Record group is comprised of thirteen collections and five items, the collections of which are: 1. Nika Fleissig papers; 2. Collection of Dachau diaries and letters; 3. Anna Przeworska-Pratt papers; 4. Siegfried Halbreich papers; 5. Barry Ziff papers; 8. Anna Lipszyc papers; 9. Betty Gerard papers; 10. Dawid Gertler papers; 11. Josef Brojde papers; 12. Henryk Gliksman papers; 13. Central Committee of Liberated Jews in U.S. Zone of Occupation in Germany papers.
Subjects: Accusation and suspicion of collaboration in the Holocaust, Allied Military and Civil administration in Germany, Collaboration in ghettos, collaboration in the Holocaust, Collaboration of Jewish Administration in the Holocaust, Immigration to Israel, Immigration to United States, Jewish-Gentile relations, Jewish courts of honor, Jewish courts of honor--Munich (Germany), Legal defense in the Jewish courts of Honor, Means of adaptation and survival in concentration camps, Means of adaptation and survival in the ghettos, personal diaries, postwar life in Europe, survival tactics
Forms of Material: Diaries--Wartime, Memoirs, Memoirs--Post-WWII, Personal memoirs and recollections, Personal testimonies
This Record Group is composed of 18 sub-record groups, all devoted to personal and collective memoirs and testimonies, recorded soon after the Second World War.
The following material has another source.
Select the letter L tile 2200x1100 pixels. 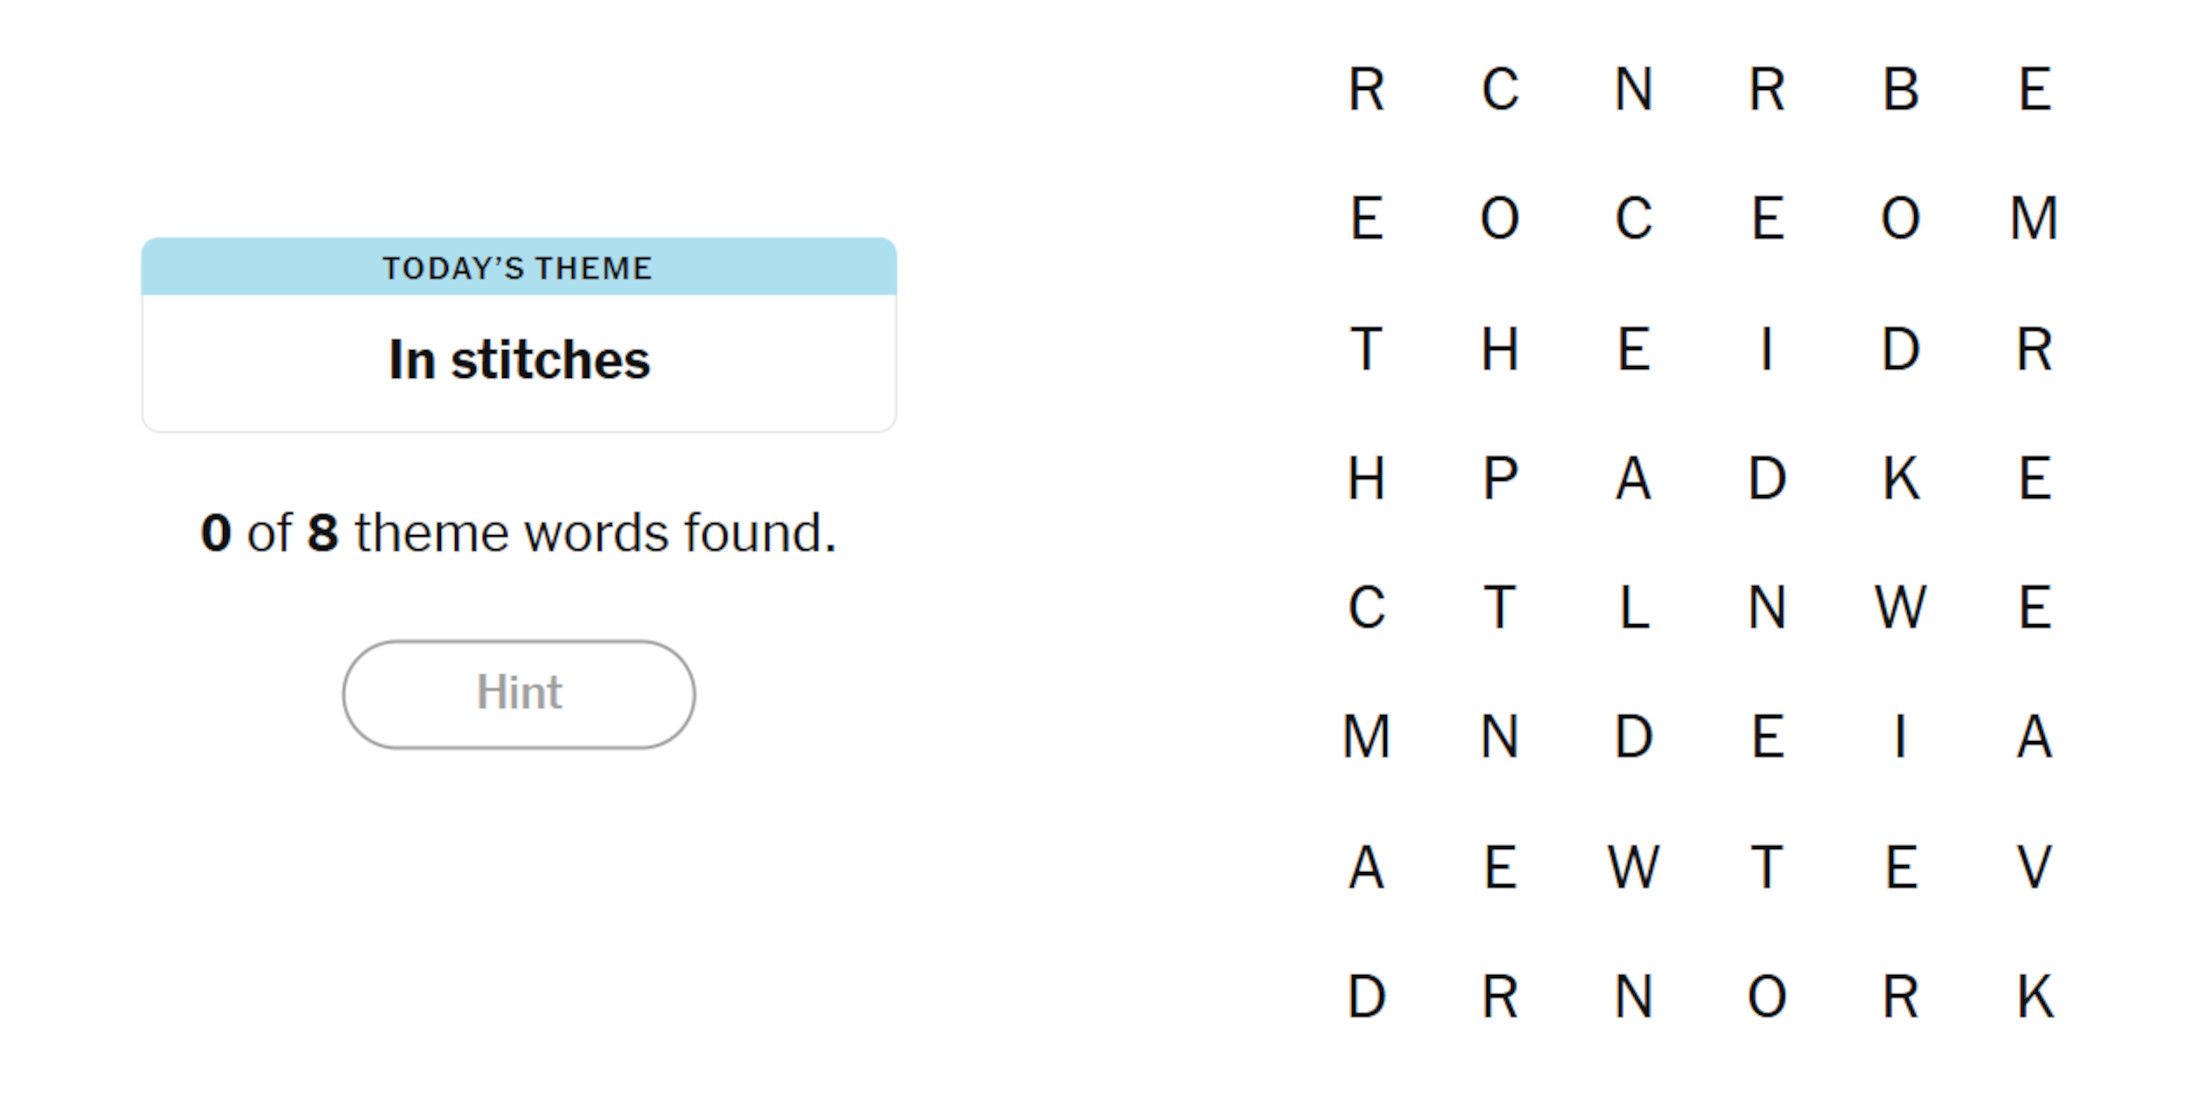coord(1633,607)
There a few narratives narrated during the wartime.
They reflect various aspects of prewar life, survival under Nazi occupation: ghetto and camp experience, hiding, false identity, resistance activity, liberation, and immigration to the countries of current residence. There are several diaries kept in the camp, ghetto, and in the partisan unit. The original records are in English, German, Polish, and Yiddish. Largely, the documents are partially or fully translated in English. Sub-groups or individual collections within this record group comprise original documents, photographs, artifacts, as well as non-original copies and secondary publications.
The record group contains memoirs, testimonies, and other recollections written before, during, and after the war. They reflect various aspects of prewar life, survival under Nazi occupation--ghetto and camp experience, hiding, false identity, resistance activity--liberation, and immigration. There are several diaries kept in the camp, ghetto, and in the partisan unit. The collections also comprise of original documents, photographs, artifacts, digitized materials, as well as non-original copies and secondary source publications.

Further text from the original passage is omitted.